In Los Angeles, an outcry from Black victims’ families erupted last January, after officials announced a $50,000 reward for help solving the fatal stabbing of a 24-year-old white UCLA graduate student. Private donations raised the reward to $250,000. A suspect was quickly apprehended with the help of surveillance footage.


Families of two murdered Black women in Los Angeles demanded rewards in their cases. The body of 16-year-old Tioni Theus was found on the side of a freeway in January with a gunshot wound in her neck. The body of Mikeona Johnson, a 23-year-old, had been found in her car in September, 2020.


Falling rates


In Cleveland, police solved 10 out of 15 homicides of Black women and girls in 2019. In 2020, they solved only half, 9 out of 18.


“During the course of the global coronavirus pandemic, solve rates of homicides decreased in Cleveland and around the country for a variety of reasons, including closed or limited access to court facilities and prosecutors,” Sgt. Jennifer Ciaccia, a spokeswoman for the Cleveland police department, said in a written statement.

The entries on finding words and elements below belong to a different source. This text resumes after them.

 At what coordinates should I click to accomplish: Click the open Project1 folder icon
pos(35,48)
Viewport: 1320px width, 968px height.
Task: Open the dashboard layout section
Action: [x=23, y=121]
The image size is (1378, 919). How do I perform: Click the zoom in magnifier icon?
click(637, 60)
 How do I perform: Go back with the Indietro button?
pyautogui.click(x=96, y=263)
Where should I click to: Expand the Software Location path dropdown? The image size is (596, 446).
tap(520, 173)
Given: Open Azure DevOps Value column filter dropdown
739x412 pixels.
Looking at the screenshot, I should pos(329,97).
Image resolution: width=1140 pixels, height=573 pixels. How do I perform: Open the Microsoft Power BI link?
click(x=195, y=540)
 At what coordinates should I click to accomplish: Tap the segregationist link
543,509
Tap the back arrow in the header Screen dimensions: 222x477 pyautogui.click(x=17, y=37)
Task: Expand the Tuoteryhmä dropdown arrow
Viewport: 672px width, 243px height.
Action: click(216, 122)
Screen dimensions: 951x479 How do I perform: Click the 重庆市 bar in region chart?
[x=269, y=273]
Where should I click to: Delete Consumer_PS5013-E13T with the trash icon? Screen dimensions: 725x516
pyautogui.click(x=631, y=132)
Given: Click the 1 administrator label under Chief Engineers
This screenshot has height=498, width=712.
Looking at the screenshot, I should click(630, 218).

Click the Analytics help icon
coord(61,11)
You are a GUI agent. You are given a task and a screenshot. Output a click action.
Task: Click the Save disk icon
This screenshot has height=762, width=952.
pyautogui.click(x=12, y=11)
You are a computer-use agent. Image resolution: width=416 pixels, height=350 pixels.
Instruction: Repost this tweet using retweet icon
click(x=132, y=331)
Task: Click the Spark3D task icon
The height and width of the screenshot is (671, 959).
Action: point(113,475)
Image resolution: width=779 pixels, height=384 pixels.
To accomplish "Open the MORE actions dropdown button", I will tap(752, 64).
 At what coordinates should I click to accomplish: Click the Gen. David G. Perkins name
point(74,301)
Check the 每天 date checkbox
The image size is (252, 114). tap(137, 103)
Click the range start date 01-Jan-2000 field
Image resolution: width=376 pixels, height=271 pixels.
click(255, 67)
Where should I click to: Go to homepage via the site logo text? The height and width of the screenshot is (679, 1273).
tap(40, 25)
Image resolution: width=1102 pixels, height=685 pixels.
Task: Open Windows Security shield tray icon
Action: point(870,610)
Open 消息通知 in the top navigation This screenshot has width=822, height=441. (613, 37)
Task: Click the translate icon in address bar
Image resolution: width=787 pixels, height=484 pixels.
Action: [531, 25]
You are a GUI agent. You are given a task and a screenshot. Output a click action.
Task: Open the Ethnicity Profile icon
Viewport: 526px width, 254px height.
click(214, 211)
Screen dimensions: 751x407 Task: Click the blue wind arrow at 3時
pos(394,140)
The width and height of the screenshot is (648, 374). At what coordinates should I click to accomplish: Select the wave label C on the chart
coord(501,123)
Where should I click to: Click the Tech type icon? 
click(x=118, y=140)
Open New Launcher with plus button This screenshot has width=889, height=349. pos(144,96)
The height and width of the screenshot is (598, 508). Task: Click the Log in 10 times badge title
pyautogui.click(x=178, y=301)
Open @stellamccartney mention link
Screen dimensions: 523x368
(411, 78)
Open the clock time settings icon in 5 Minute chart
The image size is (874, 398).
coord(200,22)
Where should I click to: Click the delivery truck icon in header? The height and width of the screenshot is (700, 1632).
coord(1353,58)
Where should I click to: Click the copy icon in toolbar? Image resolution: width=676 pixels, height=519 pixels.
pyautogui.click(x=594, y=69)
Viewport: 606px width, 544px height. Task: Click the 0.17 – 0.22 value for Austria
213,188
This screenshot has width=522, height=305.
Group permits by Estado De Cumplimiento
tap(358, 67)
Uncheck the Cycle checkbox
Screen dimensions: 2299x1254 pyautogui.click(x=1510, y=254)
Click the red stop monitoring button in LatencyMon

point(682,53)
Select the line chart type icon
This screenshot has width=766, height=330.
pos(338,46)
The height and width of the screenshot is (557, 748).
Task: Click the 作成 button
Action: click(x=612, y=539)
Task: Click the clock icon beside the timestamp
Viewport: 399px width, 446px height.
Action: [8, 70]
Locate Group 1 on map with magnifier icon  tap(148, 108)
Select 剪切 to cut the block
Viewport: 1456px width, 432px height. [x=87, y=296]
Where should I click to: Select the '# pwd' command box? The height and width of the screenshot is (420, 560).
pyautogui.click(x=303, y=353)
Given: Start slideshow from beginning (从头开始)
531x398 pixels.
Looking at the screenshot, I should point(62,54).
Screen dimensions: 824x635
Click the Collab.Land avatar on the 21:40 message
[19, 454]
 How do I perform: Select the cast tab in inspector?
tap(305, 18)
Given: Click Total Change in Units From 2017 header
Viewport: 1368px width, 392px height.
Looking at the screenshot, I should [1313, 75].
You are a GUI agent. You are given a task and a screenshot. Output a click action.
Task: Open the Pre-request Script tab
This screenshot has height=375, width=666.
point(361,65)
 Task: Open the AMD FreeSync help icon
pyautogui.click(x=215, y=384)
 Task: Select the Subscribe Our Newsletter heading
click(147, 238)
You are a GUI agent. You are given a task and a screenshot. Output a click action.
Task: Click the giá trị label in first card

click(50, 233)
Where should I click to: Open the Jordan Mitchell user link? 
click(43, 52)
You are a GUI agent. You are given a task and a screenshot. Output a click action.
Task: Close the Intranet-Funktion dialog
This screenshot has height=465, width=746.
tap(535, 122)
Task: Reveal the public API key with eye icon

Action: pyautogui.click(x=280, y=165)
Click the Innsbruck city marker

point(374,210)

Among the unsolved murders from 2020 was that of Britney Hardwick, a 22-year-old nail stylist and mother of a three year-old girl named Justice. She was found in the early morning of Dec. 12, 2020, fatally shot in the neck in her black Ford Focus that was parked in her boyfriend’s parents’ driveway.


Sandra Dawkins, Ms. Hardwick’s mother, was certain Cleveland’s homicide detectives would solve the case quickly. Her daughter was with acquaintances before driving to pick up her boyfriend at a party, a friend said. Detectives interviewed Ms. Hardwick’s boyfriend and others, but made no arrests.


Ms. Dawkins, 62, scoured the Cleveland neighborhood where her daughter was murdered, talking to people who live or own businesses there. She hung posters with a picture of her daughter that read “WHO KILLED ME?!!!” and a phone number for tips.


Police said a person of interest has been identified in the case, but there isn’t enough evidence to make an arrest.


image

Ms. Dawkins in her daughter's car at an impound lot in Cleveland.

Wondering if she missed anything, Ms. Dawkins recently went to the police impound lot. Among the rows of vehicles with shattered windows and rusting bullet holes, she found her daughter’s car


She opened the passenger door and sat inside, rubbing the gray upholstery on the driver’s seat still stained with her daughter’s blood.


“How can you just go on in life knowing someone killed your child, and you don’t know who did it?” Ms. Dawkins said. “I got to know.”


—Anthony DeBarros contributed to this article.